Court Clarifies Standard for “Adverse Employment Action” Under the NYC Human Rights Law

In Golston-Green v. City of New York, et al., No. 2016-02462, 28117/09, 2020 N.Y. Slip Op. 02768, 2020 WL 2462411 (N.Y.A.D. 2 Dept., May 13, 2020), the court, inter alia, dismissed plaintiff’s claim of discrimination under the New York City Human Rights Law.

This decision is instructive as to the differences between the New York State Human Rights Law, and the (broader) New York City Human Rights Law regarding (as relevant to this aspect of the decision) what constitutes an “adverse employment action”:

We hold that under the City Human Rights Law, in order to demonstrate liability, a plaintiff need not establish that she or he was subjected to a “materially adverse” change to terms and conditions of employment, but only that she or he was subject to an unfavorable change or treated less well than other employees on the basis of a protected characteristic.

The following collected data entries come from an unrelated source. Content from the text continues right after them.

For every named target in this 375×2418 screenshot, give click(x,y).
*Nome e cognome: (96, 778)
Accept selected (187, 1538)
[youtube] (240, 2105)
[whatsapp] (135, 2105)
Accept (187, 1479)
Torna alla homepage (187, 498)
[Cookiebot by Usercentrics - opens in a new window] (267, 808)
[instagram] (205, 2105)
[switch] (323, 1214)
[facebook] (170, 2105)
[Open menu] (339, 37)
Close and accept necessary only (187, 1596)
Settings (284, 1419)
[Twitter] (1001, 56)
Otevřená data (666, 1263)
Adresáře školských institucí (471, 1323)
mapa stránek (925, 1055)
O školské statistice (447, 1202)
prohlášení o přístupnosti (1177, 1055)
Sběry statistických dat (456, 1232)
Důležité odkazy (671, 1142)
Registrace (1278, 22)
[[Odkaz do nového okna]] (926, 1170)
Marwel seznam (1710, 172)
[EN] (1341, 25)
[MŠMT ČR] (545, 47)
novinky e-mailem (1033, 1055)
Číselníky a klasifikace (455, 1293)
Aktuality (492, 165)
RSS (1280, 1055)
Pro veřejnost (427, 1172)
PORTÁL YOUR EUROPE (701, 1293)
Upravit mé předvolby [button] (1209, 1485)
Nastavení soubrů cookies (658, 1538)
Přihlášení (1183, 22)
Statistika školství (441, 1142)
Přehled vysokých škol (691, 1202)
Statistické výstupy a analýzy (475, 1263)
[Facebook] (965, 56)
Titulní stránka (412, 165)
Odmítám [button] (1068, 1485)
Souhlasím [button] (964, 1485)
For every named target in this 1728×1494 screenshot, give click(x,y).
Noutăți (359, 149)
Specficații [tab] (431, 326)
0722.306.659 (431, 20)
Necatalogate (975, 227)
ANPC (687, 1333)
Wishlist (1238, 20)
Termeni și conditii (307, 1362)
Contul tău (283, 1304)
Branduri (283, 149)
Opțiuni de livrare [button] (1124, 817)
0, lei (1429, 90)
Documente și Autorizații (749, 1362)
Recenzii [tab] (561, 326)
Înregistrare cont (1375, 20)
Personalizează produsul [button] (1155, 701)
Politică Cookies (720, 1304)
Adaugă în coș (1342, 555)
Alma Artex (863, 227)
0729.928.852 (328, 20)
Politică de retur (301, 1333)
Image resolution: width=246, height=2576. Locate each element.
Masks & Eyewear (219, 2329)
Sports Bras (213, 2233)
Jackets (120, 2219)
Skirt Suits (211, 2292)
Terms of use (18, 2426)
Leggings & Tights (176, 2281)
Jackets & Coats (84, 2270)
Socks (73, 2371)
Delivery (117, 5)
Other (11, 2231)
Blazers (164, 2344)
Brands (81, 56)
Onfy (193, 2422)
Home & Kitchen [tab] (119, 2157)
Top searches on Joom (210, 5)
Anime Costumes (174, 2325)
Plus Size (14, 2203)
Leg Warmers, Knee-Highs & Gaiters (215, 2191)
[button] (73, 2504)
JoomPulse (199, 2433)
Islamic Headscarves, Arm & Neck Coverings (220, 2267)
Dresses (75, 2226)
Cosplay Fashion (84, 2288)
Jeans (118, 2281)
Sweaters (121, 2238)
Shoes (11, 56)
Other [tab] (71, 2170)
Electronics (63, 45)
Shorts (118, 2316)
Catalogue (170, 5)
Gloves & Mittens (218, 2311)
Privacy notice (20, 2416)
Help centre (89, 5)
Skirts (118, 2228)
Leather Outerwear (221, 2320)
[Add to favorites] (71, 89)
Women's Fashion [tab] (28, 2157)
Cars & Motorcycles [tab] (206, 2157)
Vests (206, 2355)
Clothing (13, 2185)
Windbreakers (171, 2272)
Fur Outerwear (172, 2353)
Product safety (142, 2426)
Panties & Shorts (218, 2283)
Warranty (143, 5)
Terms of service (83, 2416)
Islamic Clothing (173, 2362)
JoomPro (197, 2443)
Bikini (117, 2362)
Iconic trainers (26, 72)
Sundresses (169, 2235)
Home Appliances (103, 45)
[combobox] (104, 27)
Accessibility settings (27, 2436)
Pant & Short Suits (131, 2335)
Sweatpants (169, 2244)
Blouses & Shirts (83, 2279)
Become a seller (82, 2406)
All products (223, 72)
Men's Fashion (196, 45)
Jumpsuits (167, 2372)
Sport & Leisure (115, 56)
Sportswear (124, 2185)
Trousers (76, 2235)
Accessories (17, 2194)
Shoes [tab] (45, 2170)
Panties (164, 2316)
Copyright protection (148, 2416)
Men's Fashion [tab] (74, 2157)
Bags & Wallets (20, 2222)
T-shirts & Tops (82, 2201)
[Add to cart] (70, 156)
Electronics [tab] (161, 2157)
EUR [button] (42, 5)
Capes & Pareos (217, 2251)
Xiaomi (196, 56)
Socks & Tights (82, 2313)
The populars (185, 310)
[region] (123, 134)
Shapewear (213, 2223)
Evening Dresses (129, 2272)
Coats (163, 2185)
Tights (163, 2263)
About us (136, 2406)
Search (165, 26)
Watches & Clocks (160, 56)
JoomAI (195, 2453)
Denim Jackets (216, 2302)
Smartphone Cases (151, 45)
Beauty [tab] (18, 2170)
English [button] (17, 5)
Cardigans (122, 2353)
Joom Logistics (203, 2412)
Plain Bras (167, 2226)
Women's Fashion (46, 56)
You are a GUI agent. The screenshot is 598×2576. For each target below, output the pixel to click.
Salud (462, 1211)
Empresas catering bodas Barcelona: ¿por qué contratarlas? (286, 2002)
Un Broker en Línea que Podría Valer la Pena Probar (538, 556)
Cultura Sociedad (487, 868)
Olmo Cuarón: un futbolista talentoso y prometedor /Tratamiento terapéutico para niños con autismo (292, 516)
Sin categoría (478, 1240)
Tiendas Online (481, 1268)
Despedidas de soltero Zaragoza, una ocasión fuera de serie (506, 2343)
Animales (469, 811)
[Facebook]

Applying this standard to the plaintiff’s claims, we find that each of the four adverse employment actions alleged by the plaintiff constitutes actionable unfavorable treatment under the City Human Rights Law—a change in geographical assignment, a change to less favorable days off, not receiving relief in order to take breaks, and a change to a less favorable work schedule. [Citations omitted.]

Notwithstanding this determination, the court held that defendants were entitled to summary judgment on plaintiff’s race and gender-based discrimination claims, finding that there was no indication that the alleged adverse actions were imposed due to plaintiff’s membership in the relevant protected classes.